▶ [Given text]:
[Cross-posted at Truth on the Market]
Here we go again. The European Commission is after Google more formally than a few months ago (but not yet having issued a Statement of Objections).
For background on the single-firm antitrust issues surrounding Google I modestly recommend my paper with Josh Wright, Google and the Limits of Antitrust: The Case Against the Antitrust Case Against Google (forthcoming soon in the Harvard Journal of Law & Public Policy, by the way).
According to one article on the investigation (from Ars Technica):
The allegations of anticompetitive behavior come as Google has acquired a large array of online services in the last couple of years. Since the company holds around three-quarters of the online search and online advertising markets, it is relatively easy to leverage that dominance to promote its other services over the competition.
(As a not-so-irrelevant aside, I would just point out that I found that article by running a search on Google and clicking on the first item to come up. Somehow I imagine that a real manipulative monopolist Google would do a better job of white-washing the coverage if its ability to tinker with its search results is so complete.)

▶ [Source excerpt]:
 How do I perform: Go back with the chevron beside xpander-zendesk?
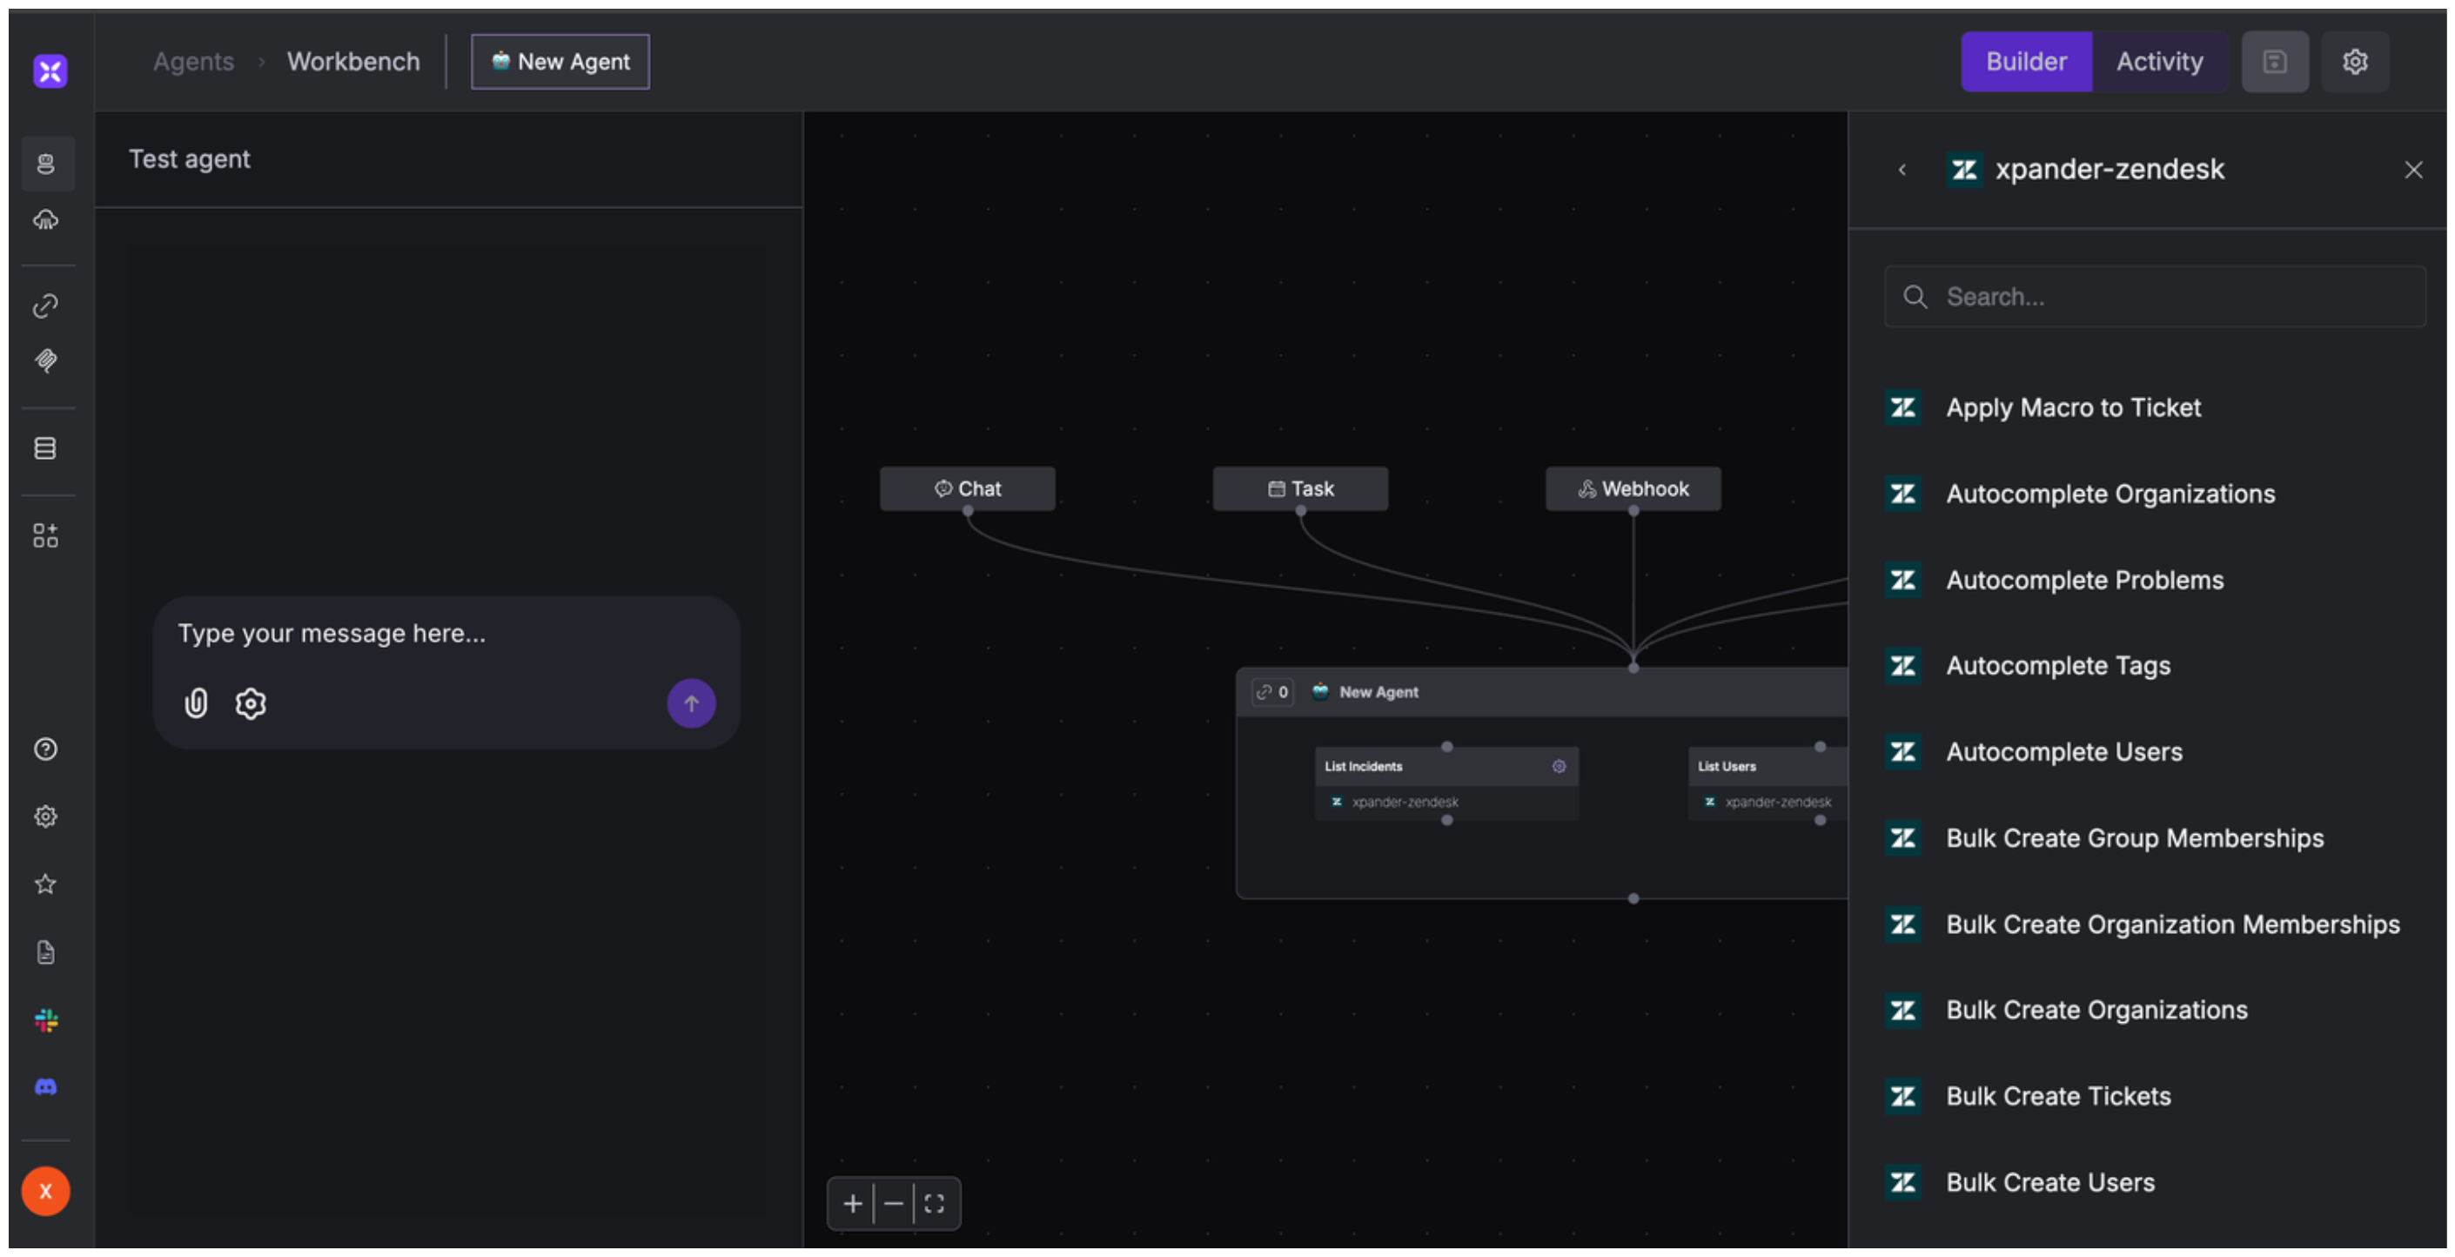1902,170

▶ [Instructions to follow]: Repeat the part of the Google antitrust post between "According to one" and "over the competition.", inclusive, without changing any words.

▶ [Task result]:
According to one article on the investigation (from Ars Technica):
The allegations of anticompetitive behavior come as Google has acquired a large array of online services in the last couple of years. Since the company holds around three-quarters of the online search and online advertising markets, it is relatively easy to leverage that dominance to promote its other services over the competition.